The flowchart and block diagrams in the figures illustrate the architecture, functionality, and operation of possible implementations of systems, methods and computer program products according to various embodiments of the present disclosure. In this regard, each block in the flowchart or block diagrams may represent a module, segment, or portion of code, which comprises one or more executable instructions for implementing the specified logical function(s). It should also be noted that, in some alternative implementations, the functions noted in the block may occur out of the order noted in the figures. For example, two blocks shown in succession may, in fact, be executed substantially concurrently, or the blocks may sometimes be executed in the reverse order, depending upon the functionality involved. It will also be noted that each block of the block diagrams and/or flowchart illustration, and combinations of blocks in the block diagrams and/or flowchart illustration, can be implemented by special purpose hardware-based systems that perform the specified functions or acts, or combinations of special purpose hardware and computer instructions.

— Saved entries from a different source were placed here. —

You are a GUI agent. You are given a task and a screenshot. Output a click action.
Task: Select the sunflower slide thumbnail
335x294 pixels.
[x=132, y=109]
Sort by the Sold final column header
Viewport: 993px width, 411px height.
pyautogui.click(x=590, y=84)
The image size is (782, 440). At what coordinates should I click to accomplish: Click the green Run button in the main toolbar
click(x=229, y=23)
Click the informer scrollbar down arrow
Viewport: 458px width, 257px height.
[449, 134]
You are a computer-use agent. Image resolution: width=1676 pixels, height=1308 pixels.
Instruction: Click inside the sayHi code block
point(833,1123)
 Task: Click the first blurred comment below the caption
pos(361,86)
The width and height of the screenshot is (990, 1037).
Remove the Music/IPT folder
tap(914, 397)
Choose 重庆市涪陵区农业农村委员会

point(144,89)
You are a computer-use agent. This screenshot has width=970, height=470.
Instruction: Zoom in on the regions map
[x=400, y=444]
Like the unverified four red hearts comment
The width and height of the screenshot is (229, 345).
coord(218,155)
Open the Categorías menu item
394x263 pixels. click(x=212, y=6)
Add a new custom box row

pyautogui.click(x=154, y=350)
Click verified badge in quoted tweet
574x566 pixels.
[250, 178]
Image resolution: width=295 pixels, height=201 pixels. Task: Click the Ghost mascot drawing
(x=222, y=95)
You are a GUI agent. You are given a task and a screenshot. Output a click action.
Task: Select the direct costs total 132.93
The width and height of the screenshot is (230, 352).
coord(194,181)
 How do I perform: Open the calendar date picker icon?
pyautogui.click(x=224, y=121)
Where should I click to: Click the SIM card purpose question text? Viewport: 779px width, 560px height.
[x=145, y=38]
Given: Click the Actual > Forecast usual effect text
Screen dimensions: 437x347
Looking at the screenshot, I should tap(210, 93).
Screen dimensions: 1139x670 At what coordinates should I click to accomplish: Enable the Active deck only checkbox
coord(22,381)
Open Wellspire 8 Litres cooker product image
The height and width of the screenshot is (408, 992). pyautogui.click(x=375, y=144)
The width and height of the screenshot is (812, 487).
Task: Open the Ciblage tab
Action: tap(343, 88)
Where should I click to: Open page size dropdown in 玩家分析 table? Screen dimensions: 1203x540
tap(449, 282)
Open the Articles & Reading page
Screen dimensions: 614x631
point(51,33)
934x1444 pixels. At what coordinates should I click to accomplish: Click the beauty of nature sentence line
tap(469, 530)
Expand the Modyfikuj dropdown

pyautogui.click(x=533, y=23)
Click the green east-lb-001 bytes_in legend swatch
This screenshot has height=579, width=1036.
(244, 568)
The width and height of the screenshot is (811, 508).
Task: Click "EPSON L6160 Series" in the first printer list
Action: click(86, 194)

While the preceding is directed to embodiments of the present disclosure, other and further embodiments of the disclosure may be devised without departing from the basic scope thereof, and the scope thereof is determined by the claims that follow.

Claims

What is claimed is:

1. A computer-implemented method for streaming audiovisual data associated with media titles, the method comprising:

generating a set of bitrate combinations associated with a media title;

generating a set of quality metrics corresponding to the set of bitrate combinations based on an audio portion of the media title and a video portion of the media title;

identifying a subset of bitrate combinations included in the set of bitrate combinations that reside along a convex hull that is associated with the set of bitrate combinations and the set of quality metrics; and

causing an endpoint device to stream at least one of the audio portion of the media title or the video portion of the media title based on the subset of bitrate combinations.

2. The computer-implemented method of claim 1, wherein each bitrate combination included in the set of bitrate combinations includes an audio bitrate associated with the audio portion of the media title and a video bitrate associated with the video portion of the media title.

3. The computer-implemented method of claim 1, wherein each quality metric included in the set of quality metrics corresponds to a different bitrate combination included in the set of bitrate combinations.

4. The computer-implemented method of claim 1, wherein generating the set of bitrate combinations comprises:

pairing a first audio bitrate associated with the audio portion of the media title with a first video bitrate associated with the video portion of the media title to generate a first bitrate combination included in the set of bitrate combinations; and

increasing at least one of the first audio bitrate or the first video bitrate to generate a second bitrate combination included in the set of bitrate combinations.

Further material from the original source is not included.